* [GOAL OF THE EXERCISE]
Copy out the data word for word, without any of its pictures.

Saved entries
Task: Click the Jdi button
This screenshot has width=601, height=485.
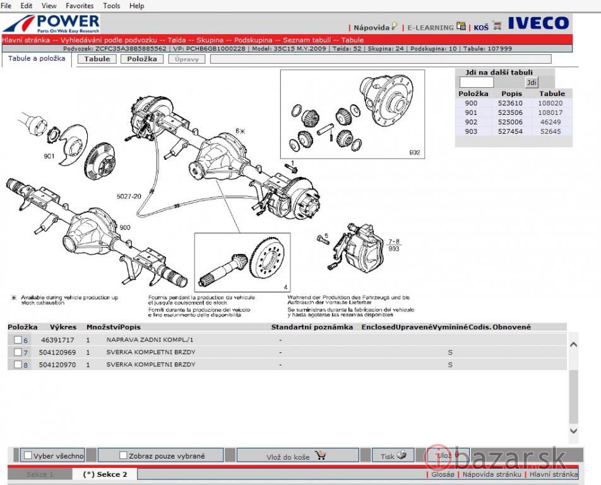Action: [532, 83]
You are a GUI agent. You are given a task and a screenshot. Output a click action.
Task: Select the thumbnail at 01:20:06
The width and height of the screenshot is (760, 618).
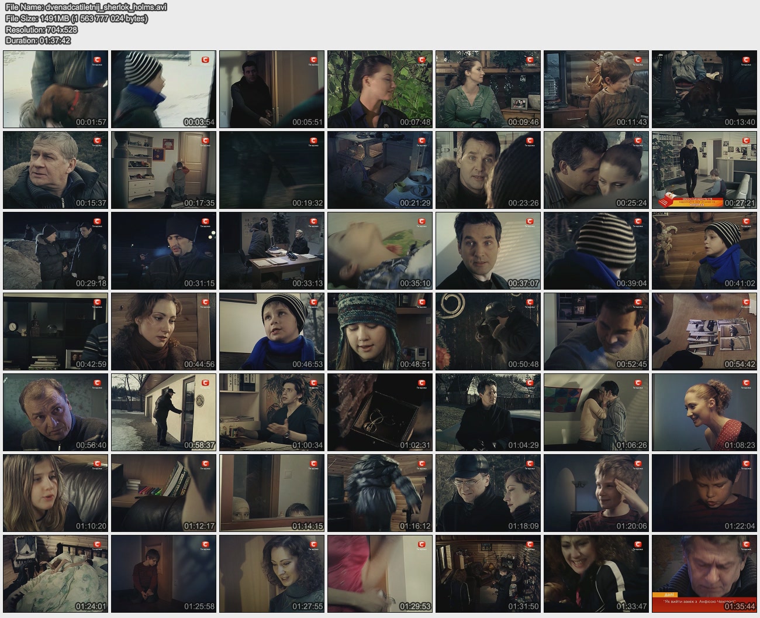pos(596,493)
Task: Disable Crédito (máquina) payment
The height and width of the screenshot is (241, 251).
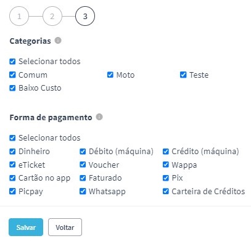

* [RESULT OF THE EXERCISE]
Task: Click the Jdi button
This screenshot has width=601, height=485.
Action: [532, 83]
You are a GUI agent. You are given a task and a screenshot. Output a click action.
Task: Select the thumbnail at 01:20:06
The width and height of the screenshot is (760, 618).
pos(596,493)
Task: Disable Crédito (máquina) payment
The height and width of the screenshot is (241, 251).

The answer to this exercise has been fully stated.